Knowing where most of your customers come from tells you were to focus your other marketing efforts. Page popularity and bounce rates highlight the content and buttons on your site that are performing well, as well as those that aren’t. How often a customer visits signals how likely they are to be ready to buy.

In other words, general digital body language starts to paint a rough data picture of your shoppers. Built up over time, this data provides a rich source of information that will help you improve your overall website performance.

Real-time digital body language

Real-time digital cues give you the opportunity to start understanding each visitor’s mood and mindset on a deeper level. These are the smaller, flickering micro-actions that betray the user’s mood as their journey unfolds.

In a brick and mortar store, your team can respond to subtle, real-time changes in body language immediately. The digitalisation of retail and body language doesn’t need to change this. You should be able to interpret (and respond) to digital body language as you would face to face.

In this instance, you’re thinking factors such as fast and slow scrolling, the way the visitor moves their mouse, and how fast they click. These online behaviours are just as subtle as a customer’s stifled yawn or deep inhalation would be offline, but just as important to observe and understand.

Reading real-time cues

So, what kind of real-time digital body language should you be looking out for? If a website visitor is clicking quickly multiple times, for example, it suggests frustration or confusion. It shows that they expect the area they’re clicking to be interactive, or that they can’t find the information they’re looking for. These clicks are the digital equivalent of a furrowed brow, or an exasperated eye sweep.

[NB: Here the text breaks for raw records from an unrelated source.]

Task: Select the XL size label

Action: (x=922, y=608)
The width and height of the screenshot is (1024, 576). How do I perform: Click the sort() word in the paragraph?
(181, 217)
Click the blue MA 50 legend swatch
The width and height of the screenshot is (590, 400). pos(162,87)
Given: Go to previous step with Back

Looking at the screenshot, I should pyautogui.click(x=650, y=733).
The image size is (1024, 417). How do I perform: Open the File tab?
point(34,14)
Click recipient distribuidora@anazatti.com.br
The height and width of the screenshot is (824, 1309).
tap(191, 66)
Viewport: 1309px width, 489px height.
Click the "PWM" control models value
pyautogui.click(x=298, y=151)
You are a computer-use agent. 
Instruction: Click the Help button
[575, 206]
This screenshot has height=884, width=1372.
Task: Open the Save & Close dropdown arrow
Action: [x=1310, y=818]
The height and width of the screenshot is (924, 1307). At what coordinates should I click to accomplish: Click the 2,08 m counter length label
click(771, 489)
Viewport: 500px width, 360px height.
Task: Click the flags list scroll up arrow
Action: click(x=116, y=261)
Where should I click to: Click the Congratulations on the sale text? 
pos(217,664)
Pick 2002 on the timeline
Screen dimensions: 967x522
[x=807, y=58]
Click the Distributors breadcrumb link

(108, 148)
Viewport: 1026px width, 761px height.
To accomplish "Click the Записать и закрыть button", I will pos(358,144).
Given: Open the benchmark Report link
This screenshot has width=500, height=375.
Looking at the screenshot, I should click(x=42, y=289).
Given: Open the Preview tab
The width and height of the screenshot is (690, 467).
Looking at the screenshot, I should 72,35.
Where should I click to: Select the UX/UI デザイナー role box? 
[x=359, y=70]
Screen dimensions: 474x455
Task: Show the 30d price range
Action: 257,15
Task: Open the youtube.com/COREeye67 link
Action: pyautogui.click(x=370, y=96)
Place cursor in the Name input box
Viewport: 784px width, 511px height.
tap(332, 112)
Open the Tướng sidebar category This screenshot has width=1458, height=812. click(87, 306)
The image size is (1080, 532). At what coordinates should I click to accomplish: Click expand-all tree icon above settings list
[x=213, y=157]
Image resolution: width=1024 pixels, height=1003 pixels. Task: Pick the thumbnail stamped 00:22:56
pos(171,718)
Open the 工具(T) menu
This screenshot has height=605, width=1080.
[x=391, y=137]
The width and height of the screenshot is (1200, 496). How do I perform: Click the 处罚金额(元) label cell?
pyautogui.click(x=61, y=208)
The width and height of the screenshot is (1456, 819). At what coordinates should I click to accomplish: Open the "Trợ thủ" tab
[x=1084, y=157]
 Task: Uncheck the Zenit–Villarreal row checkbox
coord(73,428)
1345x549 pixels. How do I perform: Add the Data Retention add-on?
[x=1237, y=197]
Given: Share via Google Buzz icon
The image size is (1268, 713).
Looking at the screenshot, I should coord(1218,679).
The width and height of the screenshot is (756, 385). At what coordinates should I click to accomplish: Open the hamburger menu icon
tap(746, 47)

Meanwhile, visitors that are following text with their cursor as they read demonstrate engagement with your content. If your visitors are spending a long time browsing your pages, they may be browsing your products leisurely (showing a lack of stress or urgency) or interested in your offering. Likewise, slow scrolling indicates a relaxed, invested visitor. For these kind of online behaviours, think an in-store shopper strolling through the aisles, taking their time to look around.

Rapid scrolling up and down, on the other hand, shows a user that’s confused or searching for something. If they’re hastily navigating from page to page, they may be in more of a rush, or searching for something specific. In-store, this kind of behaviour would be represented by a shopper pacing impatiently, or with eyes darting from sign to sign.

The point is: the kind of body language that you could read and react to offline also has its own online equivalent. Unfortunately, few brands respond to digital body language in real-time.

Real-time response

Reading digital body language is only the start. Real-time response is the next step, enabling smooth, emotionally intelligent customer experiences.

Real-time responses can include digital elements such as pop-ups, adjusted call to action buttons, banners, and recommended content. To truly replicate the in-store experience, however, a real-time support channel such as live chat software is needed.

Chat is a great tool for responding to digital body language triggers and emotional customers. By understanding the digital body language of your website visitors, you can identify the mood and mindset of the customers and adjust your real-time service accordingly.

For example, when online visitors display confusion or frustration, it’s a good time to trigger a proactive live chat invitation, offering help to find items or answer queries. Or, if a visitor is demonstrating hesitancy by hovering over a button, you can use a chatbot to deliver an offer or deal to incentivise the tentative buyer.

Read your customers like a digital book

The digitalisation of our world isn’t slowing, and business isn’t the only area going online. Our human behaviour, emotions and yes, body language, are all being increasingly digitalised.

So, just because your visitors are online rather than in store, there’s no reason that you can’t offer real-time, emotionally intelligent support. All you need is a real-time support channel, and an understanding of your customers’ digital body language.